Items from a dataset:

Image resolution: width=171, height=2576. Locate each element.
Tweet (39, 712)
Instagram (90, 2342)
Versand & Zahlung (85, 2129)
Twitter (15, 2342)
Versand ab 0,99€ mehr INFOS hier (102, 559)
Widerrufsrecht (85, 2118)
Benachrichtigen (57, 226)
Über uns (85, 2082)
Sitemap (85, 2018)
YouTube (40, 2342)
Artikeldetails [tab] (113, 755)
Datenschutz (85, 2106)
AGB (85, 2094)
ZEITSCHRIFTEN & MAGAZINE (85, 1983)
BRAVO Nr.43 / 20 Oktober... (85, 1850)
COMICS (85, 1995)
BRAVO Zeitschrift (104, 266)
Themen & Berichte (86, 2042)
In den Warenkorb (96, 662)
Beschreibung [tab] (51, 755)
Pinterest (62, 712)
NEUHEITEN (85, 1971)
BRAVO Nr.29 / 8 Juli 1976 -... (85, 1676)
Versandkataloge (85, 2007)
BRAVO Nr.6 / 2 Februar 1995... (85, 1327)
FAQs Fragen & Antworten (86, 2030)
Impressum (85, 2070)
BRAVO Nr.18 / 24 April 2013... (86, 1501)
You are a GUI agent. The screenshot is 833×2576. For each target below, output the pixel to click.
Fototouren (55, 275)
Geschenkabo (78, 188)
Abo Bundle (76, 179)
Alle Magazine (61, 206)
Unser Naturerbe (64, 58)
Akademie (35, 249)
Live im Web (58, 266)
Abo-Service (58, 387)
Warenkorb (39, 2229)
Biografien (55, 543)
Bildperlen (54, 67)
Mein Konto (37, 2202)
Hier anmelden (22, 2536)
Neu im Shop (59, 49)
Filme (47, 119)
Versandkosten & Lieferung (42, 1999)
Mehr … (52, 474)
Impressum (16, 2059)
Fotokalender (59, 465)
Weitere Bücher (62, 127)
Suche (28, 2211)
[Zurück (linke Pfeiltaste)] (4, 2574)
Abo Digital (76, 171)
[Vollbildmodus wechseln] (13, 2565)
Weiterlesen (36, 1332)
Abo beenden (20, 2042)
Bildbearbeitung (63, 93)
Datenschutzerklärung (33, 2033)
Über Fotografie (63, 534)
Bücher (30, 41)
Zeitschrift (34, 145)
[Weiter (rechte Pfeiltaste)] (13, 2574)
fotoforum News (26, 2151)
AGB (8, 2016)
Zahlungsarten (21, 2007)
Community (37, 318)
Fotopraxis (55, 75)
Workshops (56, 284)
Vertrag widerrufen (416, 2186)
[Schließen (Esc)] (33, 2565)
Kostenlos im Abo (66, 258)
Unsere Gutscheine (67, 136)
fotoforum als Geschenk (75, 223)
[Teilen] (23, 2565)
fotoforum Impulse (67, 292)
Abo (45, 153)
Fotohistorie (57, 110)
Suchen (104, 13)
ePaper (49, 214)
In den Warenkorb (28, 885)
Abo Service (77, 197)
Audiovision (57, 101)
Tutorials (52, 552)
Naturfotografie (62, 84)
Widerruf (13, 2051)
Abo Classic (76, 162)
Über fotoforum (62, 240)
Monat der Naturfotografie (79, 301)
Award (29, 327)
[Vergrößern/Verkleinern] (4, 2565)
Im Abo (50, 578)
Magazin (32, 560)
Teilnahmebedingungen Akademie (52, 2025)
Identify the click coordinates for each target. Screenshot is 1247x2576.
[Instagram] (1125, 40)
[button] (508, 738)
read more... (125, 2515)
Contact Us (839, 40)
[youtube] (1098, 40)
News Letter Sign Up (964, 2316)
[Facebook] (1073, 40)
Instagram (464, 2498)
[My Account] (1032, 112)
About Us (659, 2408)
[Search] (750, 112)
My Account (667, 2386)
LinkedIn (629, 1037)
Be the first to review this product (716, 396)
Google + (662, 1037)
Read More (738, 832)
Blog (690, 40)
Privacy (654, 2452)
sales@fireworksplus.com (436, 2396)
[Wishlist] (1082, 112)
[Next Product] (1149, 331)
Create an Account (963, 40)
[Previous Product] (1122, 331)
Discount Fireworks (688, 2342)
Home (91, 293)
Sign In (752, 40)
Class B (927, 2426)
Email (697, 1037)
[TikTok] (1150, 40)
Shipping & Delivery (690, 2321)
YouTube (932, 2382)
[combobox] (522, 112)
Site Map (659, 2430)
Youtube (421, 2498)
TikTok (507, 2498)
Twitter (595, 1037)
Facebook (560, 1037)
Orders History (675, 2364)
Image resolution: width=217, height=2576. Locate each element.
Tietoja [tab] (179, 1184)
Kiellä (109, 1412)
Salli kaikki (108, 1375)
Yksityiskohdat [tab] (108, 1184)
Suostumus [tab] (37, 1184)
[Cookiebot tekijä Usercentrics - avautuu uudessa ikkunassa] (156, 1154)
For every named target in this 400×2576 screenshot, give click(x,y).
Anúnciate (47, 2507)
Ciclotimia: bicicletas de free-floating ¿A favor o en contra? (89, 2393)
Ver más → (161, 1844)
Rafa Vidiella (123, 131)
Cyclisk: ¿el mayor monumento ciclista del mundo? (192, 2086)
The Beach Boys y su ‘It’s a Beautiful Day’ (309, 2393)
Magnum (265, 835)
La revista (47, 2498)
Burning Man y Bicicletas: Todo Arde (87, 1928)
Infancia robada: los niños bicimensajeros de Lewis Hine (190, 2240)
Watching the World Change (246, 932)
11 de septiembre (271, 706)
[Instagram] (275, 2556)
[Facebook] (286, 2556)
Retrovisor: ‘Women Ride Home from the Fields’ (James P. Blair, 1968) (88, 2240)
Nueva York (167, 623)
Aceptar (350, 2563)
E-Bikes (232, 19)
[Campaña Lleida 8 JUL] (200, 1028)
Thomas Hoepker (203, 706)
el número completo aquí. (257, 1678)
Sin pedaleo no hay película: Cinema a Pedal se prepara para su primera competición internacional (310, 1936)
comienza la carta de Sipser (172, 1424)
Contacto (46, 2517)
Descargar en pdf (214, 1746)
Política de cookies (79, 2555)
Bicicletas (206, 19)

Directions:
Respond with nothing but the number of lines in the data above that include the word "Locate".

The answer:
2